--- PROVIDED MATERIAL ---

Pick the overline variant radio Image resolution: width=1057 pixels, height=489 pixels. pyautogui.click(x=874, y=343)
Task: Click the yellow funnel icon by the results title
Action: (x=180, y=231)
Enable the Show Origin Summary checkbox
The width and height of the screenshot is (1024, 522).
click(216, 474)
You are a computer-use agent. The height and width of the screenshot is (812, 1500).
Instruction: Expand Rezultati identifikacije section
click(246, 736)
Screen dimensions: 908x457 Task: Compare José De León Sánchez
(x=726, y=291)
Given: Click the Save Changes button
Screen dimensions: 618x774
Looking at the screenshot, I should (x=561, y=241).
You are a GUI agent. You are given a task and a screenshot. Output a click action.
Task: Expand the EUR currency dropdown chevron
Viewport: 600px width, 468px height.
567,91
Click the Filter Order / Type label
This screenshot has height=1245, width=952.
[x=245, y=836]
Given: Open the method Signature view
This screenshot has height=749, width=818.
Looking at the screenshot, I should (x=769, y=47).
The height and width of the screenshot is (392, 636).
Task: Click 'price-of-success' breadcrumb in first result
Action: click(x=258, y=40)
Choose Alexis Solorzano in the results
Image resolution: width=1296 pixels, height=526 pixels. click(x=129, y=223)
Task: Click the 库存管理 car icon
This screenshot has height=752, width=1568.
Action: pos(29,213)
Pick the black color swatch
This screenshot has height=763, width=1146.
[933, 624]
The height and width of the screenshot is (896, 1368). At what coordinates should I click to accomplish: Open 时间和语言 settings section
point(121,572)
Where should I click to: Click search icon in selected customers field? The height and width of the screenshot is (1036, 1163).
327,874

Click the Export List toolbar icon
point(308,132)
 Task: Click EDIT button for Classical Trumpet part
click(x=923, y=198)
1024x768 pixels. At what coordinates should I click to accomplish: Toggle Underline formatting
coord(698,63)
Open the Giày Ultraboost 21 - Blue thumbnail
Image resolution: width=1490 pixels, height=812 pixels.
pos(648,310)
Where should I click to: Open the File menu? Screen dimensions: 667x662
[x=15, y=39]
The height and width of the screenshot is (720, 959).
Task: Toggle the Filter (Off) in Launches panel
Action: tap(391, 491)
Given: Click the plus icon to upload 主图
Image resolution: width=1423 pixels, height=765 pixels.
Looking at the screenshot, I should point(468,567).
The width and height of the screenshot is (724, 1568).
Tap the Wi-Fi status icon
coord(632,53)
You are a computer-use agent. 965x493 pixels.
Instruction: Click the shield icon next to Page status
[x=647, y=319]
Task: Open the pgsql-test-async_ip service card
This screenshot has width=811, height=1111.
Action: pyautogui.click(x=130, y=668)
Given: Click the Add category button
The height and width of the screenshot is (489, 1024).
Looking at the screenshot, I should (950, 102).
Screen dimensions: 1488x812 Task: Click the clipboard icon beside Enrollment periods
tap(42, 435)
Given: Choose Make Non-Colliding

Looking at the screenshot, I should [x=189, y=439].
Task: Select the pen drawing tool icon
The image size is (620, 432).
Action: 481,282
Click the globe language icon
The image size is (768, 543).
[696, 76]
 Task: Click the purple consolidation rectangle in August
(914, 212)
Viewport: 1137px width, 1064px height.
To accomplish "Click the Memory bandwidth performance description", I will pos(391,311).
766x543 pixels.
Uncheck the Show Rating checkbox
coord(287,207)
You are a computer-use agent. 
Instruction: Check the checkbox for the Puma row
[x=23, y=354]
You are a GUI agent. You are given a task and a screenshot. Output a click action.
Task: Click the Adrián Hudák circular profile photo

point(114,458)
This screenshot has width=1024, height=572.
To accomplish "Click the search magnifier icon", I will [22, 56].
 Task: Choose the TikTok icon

--- INSTRUCTION ---
Could you copy out all of the records above word for word, keeping every line in its original order?

--- ANSWER TO THIS EXERCISE ---
Pick the overline variant radio Image resolution: width=1057 pixels, height=489 pixels. pyautogui.click(x=874, y=343)
Task: Click the yellow funnel icon by the results title
Action: (x=180, y=231)
Enable the Show Origin Summary checkbox
The width and height of the screenshot is (1024, 522).
click(216, 474)
You are a computer-use agent. The height and width of the screenshot is (812, 1500).
Instruction: Expand Rezultati identifikacije section
click(246, 736)
Screen dimensions: 908x457 Task: Compare José De León Sánchez
(x=726, y=291)
Given: Click the Save Changes button
Screen dimensions: 618x774
Looking at the screenshot, I should (x=561, y=241).
You are a GUI agent. You are given a task and a screenshot. Output a click action.
Task: Expand the EUR currency dropdown chevron
Viewport: 600px width, 468px height.
567,91
Click the Filter Order / Type label
This screenshot has height=1245, width=952.
[x=245, y=836]
Given: Open the method Signature view
This screenshot has height=749, width=818.
Looking at the screenshot, I should (x=769, y=47).
The height and width of the screenshot is (392, 636).
Task: Click 'price-of-success' breadcrumb in first result
Action: click(x=258, y=40)
Choose Alexis Solorzano in the results
Image resolution: width=1296 pixels, height=526 pixels. click(x=129, y=223)
Task: Click the 库存管理 car icon
This screenshot has height=752, width=1568.
Action: pos(29,213)
Pick the black color swatch
This screenshot has height=763, width=1146.
[933, 624]
The height and width of the screenshot is (896, 1368). At what coordinates should I click to accomplish: Open 时间和语言 settings section
point(121,572)
Where should I click to: Click search icon in selected customers field? The height and width of the screenshot is (1036, 1163).
327,874

Click the Export List toolbar icon
point(308,132)
 Task: Click EDIT button for Classical Trumpet part
click(x=923, y=198)
1024x768 pixels. At what coordinates should I click to accomplish: Toggle Underline formatting
coord(698,63)
Open the Giày Ultraboost 21 - Blue thumbnail
Image resolution: width=1490 pixels, height=812 pixels.
pos(648,310)
Where should I click to: Open the File menu? Screen dimensions: 667x662
[x=15, y=39]
The height and width of the screenshot is (720, 959).
Task: Toggle the Filter (Off) in Launches panel
Action: tap(391, 491)
Given: Click the plus icon to upload 主图
Image resolution: width=1423 pixels, height=765 pixels.
Looking at the screenshot, I should point(468,567).
The width and height of the screenshot is (724, 1568).
Tap the Wi-Fi status icon
coord(632,53)
You are a computer-use agent. 965x493 pixels.
Instruction: Click the shield icon next to Page status
[x=647, y=319]
Task: Open the pgsql-test-async_ip service card
This screenshot has width=811, height=1111.
Action: pyautogui.click(x=130, y=668)
Given: Click the Add category button
The height and width of the screenshot is (489, 1024).
Looking at the screenshot, I should (950, 102).
Screen dimensions: 1488x812 Task: Click the clipboard icon beside Enrollment periods
tap(42, 435)
Given: Choose Make Non-Colliding

Looking at the screenshot, I should [x=189, y=439].
Task: Select the pen drawing tool icon
The image size is (620, 432).
Action: 481,282
Click the globe language icon
The image size is (768, 543).
[696, 76]
 Task: Click the purple consolidation rectangle in August
(914, 212)
Viewport: 1137px width, 1064px height.
To accomplish "Click the Memory bandwidth performance description", I will pos(391,311).
766x543 pixels.
Uncheck the Show Rating checkbox
coord(287,207)
You are a computer-use agent. 
Instruction: Check the checkbox for the Puma row
[x=23, y=354]
You are a GUI agent. You are given a task and a screenshot. Output a click action.
Task: Click the Adrián Hudák circular profile photo

point(114,458)
This screenshot has width=1024, height=572.
To accomplish "Click the search magnifier icon", I will [22, 56].
 Task: Choose the TikTok icon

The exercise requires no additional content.